14. When you’re completely and utterly in love with somebody
Joni Mitchell, A Case of You
According to Spotify, this is the most popular song by the ‘Scientist of Love’ - but that is with good reason. Mitchell sketches tiny portraits of a relationship with a voice that effortlessly graces the octaves as it does the feelings of full-immersion love. It’s not without tinges of sadness, but that doesn’t lessen its impact. James Blake has covered this, too, if you want to try a new version.
15. ...And they don’t love you back
Bonnie Raitt, I Can’t Make You Love Me
Country legend Raitt describes a situation that’s tediously familiar: winding up under the covers of a bed you probably shouldn’t be in. Even if you’ve managed to avoid this, her sentiment will ring true if you’ve been giving your all to someone who, frankly, doesn’t deserve it. Albeit early Nineties, this, laden with slow, sad acceptance, remains one of the most beautiful songs ever written.

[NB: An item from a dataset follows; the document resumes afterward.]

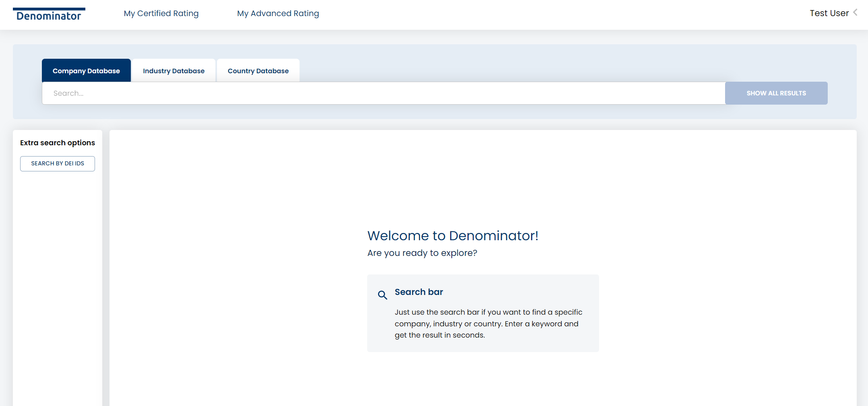Switch to the Industry Database tab

[174, 71]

16: When, regardless of what happens, you realise you’re going to be just fine
Erykah Badu, On & On
Badu’s debut (and Grammy-winning) single is inspired by Nation of Gods and Earths theology, but if you don’t ascribe to that there’s a simple takeaway: whatever happens, the world will turn and life goes on. It helps that this Nineties hip-hop classic has the kind of feel-good, slubby beat that could have been made to improve a long day.